#### Problem statement:
Please update these rows by replacing "screenshot" with "screen capture" and leaving everything else unchanged. Omit the pictures from your answer.
--------------------------------------------------
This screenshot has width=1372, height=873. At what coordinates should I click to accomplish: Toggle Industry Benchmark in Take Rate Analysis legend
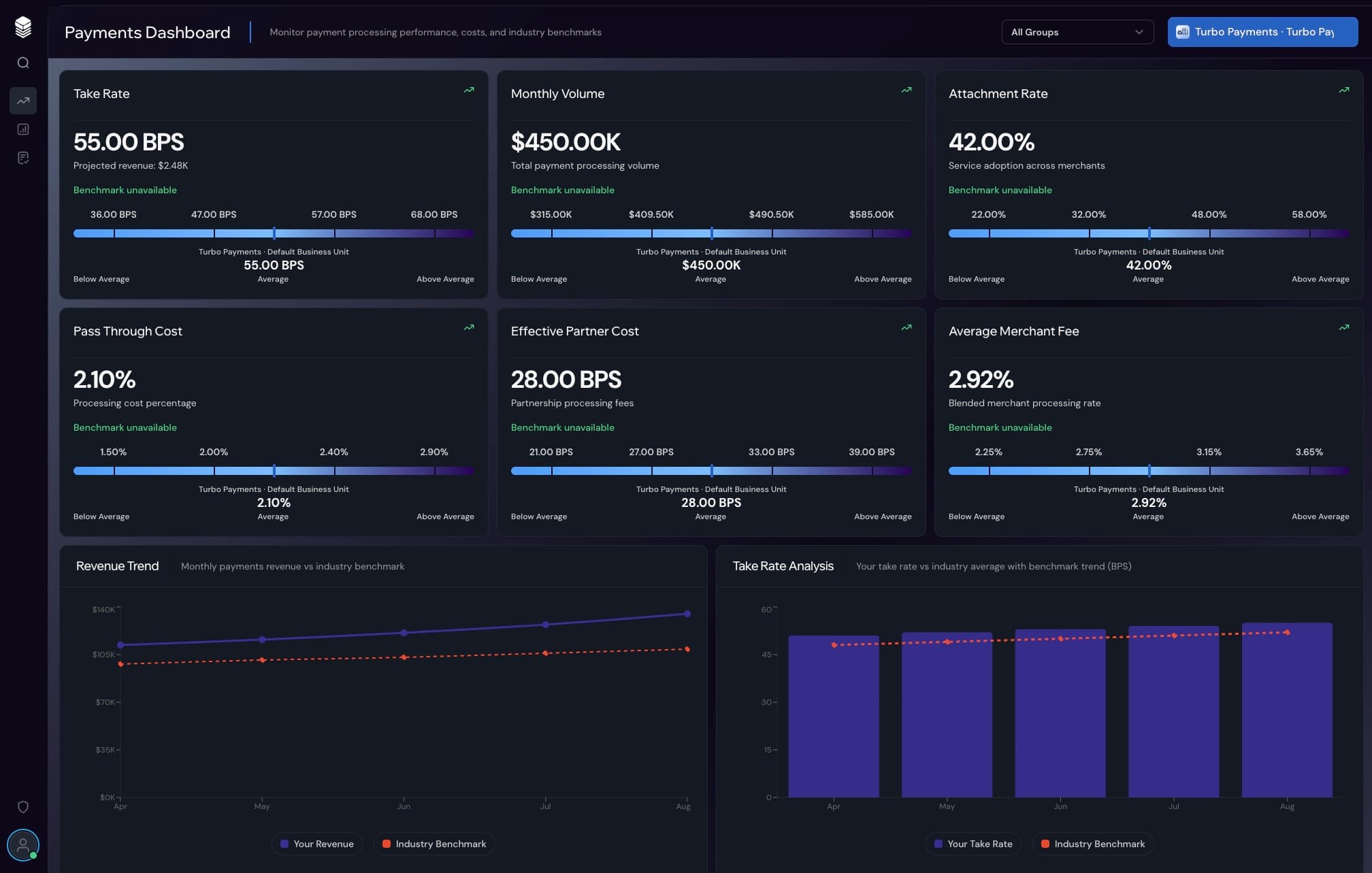pyautogui.click(x=1092, y=844)
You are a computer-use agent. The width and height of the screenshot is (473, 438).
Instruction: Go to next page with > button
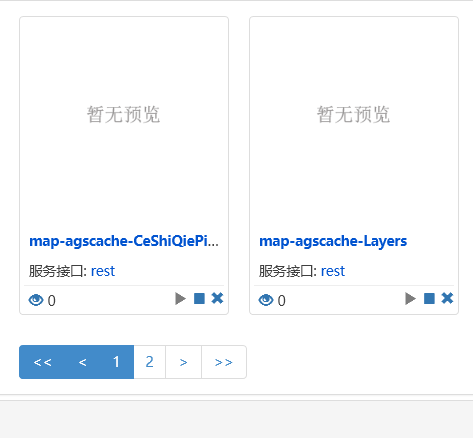pyautogui.click(x=183, y=362)

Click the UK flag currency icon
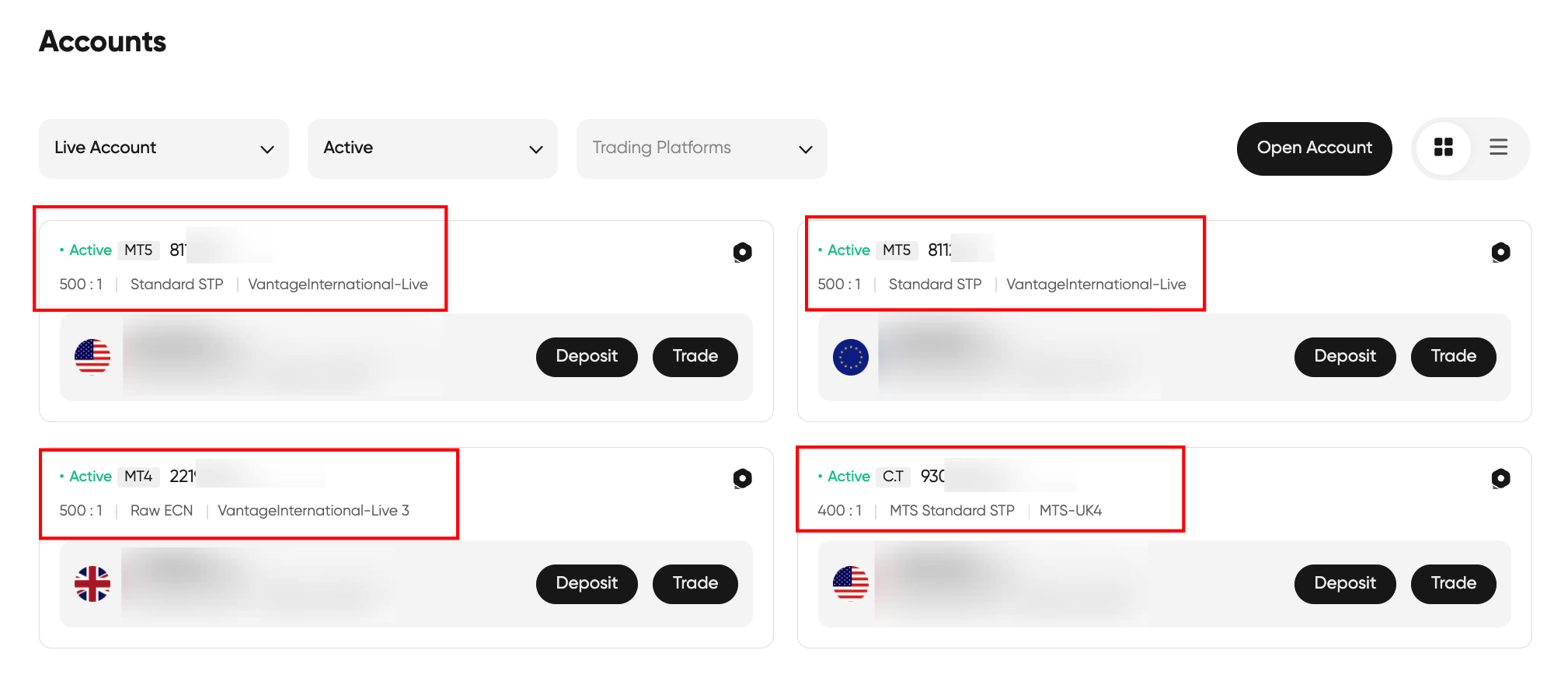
--------------------------------------------------
#### Correct answer:
This screen capture has width=1372, height=873. At what coordinates should I click to accomplish: Toggle Industry Benchmark in Take Rate Analysis legend
pyautogui.click(x=1092, y=844)
You are a computer-use agent. The width and height of the screen capture is (473, 438).
Instruction: Go to next page with > button
pyautogui.click(x=183, y=362)

Click the UK flag currency icon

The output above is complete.